Since the late 1960’s, Prager writes mordantly, “liberalism has become identified with positions that were always regarded as Left or even radical, but not liberal, and sometimes not even moral.” Nowhere is this discrepancy more salient than with regard to race:
The liberalism I learned held that the skin color of a person is no more important than his or her eye color; that the American ideal is integration, and that liberals must oppose segregation, yet today liberalism supports racial quotas, race-norming (grading an exam differently for members of different races), and segregating students in college dorms by race and ethnicity.
In holding that racial identity matters more than individual behavior—color more than character—today’s liberalism is the very antithesis of ethical monotheism. Indeed, the racial philosophy of the contemporary Left, Prager notes, ironically echoes what was once the great “Lie of the Right”: the one which “enabled the Nazis to view ‘Aryans,’ no matter what their behavior, as inherently superior, and Jews, no matter what their behavior, as innately ‘subhuman.’”
The disastrous turn taken by contemporary liberalism is especially painful to Prager as a practicing Jew, and as one whose central philosophy grows out of Judaism itself.

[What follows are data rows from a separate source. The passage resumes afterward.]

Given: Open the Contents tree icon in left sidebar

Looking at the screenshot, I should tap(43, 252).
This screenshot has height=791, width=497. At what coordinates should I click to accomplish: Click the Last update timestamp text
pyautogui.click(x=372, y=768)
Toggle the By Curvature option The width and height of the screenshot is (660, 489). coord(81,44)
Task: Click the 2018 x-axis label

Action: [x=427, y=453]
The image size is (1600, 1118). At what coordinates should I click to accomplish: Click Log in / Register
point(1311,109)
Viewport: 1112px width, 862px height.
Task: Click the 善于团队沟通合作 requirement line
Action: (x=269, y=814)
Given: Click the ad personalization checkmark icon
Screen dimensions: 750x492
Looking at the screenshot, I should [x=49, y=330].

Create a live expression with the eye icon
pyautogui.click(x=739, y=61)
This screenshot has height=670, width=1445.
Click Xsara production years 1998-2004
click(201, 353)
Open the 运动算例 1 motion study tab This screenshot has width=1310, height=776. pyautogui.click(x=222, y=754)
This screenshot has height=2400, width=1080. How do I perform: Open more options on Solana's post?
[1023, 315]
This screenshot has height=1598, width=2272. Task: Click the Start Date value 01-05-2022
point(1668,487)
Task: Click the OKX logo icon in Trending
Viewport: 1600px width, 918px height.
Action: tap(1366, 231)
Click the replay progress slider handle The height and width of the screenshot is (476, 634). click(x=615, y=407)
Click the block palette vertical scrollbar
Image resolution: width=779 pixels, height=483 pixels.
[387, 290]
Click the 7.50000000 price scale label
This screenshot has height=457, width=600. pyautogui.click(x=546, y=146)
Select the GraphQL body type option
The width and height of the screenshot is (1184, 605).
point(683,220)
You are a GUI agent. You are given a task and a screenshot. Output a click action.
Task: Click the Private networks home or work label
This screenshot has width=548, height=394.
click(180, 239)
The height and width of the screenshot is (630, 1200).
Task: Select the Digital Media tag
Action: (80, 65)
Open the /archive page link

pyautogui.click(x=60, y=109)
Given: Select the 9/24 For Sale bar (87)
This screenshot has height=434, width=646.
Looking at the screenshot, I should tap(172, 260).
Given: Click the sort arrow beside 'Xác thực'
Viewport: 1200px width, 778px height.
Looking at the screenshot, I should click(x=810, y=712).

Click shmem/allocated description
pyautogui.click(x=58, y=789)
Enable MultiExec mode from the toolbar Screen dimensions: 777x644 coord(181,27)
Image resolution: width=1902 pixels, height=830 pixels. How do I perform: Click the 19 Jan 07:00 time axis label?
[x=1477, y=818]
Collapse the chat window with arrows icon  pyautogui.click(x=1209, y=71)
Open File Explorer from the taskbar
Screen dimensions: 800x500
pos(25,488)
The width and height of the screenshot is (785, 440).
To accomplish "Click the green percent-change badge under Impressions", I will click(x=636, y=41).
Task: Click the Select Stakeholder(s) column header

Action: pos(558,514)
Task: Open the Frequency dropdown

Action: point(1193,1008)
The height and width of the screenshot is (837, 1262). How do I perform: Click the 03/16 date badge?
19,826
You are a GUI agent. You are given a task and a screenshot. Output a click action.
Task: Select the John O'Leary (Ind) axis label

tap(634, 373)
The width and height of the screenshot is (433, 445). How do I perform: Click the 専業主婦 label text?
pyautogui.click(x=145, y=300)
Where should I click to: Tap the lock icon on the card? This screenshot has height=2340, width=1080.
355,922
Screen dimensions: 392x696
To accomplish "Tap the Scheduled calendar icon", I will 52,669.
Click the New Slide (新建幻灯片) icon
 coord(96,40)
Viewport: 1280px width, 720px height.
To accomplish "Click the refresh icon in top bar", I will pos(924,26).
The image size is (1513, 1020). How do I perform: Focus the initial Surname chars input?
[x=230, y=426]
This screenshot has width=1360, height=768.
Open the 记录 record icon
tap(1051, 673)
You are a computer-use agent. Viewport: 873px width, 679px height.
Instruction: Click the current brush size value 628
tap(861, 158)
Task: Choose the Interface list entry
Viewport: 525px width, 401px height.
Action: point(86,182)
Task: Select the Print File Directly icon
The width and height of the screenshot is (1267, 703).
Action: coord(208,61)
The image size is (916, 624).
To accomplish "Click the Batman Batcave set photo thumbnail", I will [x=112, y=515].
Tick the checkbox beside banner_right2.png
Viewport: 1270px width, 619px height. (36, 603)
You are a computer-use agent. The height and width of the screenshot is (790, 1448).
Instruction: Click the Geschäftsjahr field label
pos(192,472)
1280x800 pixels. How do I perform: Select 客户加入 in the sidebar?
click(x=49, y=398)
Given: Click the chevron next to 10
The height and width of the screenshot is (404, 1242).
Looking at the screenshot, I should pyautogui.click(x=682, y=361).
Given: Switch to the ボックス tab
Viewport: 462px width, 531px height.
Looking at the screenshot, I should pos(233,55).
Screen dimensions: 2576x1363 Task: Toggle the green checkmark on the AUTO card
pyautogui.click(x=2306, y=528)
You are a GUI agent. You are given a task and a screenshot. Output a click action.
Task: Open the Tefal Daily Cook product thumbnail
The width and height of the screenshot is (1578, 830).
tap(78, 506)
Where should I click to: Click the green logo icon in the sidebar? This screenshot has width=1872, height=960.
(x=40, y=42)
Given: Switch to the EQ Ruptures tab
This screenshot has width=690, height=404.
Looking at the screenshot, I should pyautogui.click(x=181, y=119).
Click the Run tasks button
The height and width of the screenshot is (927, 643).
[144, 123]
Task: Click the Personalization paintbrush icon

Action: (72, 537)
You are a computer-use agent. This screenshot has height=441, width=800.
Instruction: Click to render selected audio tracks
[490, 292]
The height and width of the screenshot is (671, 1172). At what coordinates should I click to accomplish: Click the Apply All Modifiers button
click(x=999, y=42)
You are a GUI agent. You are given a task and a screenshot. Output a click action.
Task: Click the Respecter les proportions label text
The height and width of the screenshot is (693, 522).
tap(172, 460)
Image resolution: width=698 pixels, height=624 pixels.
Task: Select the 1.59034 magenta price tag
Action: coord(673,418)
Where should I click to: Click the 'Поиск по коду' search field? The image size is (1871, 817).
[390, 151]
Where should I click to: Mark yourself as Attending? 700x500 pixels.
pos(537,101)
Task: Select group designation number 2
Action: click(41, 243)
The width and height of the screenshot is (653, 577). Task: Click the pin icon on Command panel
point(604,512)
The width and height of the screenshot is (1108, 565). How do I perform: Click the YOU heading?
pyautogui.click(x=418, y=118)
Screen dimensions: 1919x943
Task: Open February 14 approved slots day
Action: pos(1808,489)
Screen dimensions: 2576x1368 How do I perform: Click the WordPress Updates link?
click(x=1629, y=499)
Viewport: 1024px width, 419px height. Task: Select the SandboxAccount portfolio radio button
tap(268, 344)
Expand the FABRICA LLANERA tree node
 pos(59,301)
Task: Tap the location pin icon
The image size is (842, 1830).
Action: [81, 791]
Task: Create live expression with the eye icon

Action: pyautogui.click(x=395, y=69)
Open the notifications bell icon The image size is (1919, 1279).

The United States, he asserts, is “facing a struggle for its soul” between, broadly speaking, the values of a secular-liberalism and the values of a religion-based or religion-tinged conservatism. In that struggle, sadly, American Jews have generally allied themselves not with the moral imperatives of traditional Judaism but with the dominant secular-liberal culture. As one egregious example, Prager mentions the growing tendency in some denominations to condone or even to sanctify homosexual marriage, in flagrant contravention of Jewish religious law and teaching. But there are many other areas as well in which American Jews, by turning their backs on their own tradition, have also “too often taken positions that hurt America.”
Think a Second Time is a consistently engaging book. This is not to say that Prager’s analysis is immune to criticism. He takes no account, for example, of ethical systems that are not monotheistic; yet millions of Buddhists, Hindus, and Confucians live by moral codes that are presumably compatible both with the dictates of their (multiple) divinities and with Prager’s notions of human decency. Nor does he grapple sufficiently with the occasional tensions between monotheistic theologies and the ethics he espouses. After all, in ordering a death sentence for Salman Rushdie, the Ayatollah Khomeini was only carrying out the Quranic command to take the life of the blasphemer; to dismiss Khomeini with the observation that “like all religions, . . . Islam contains xenophobic elements and doctrines that are incompatible with ethical monotheism” is rather to beg the question than to answer it. Finally, the book necessarily suffers the defects of its virtues: while the short-essay form allows Prager to be pungent and succinct, it does not encourage the sorts of discriminations from which discussion of these topics could sometimes benefit.
Notwithstanding these minor quibbles, Think a Second Time is a success. Prager not only writes fluently, he brings a cogent mind and a humane sensibility to bear on whatever he surveys. Most importantly, he has eminently satisfied the goal he set for himself in writing this book: to make his readers rethink their fundamental positions on the most profound issues our society now faces.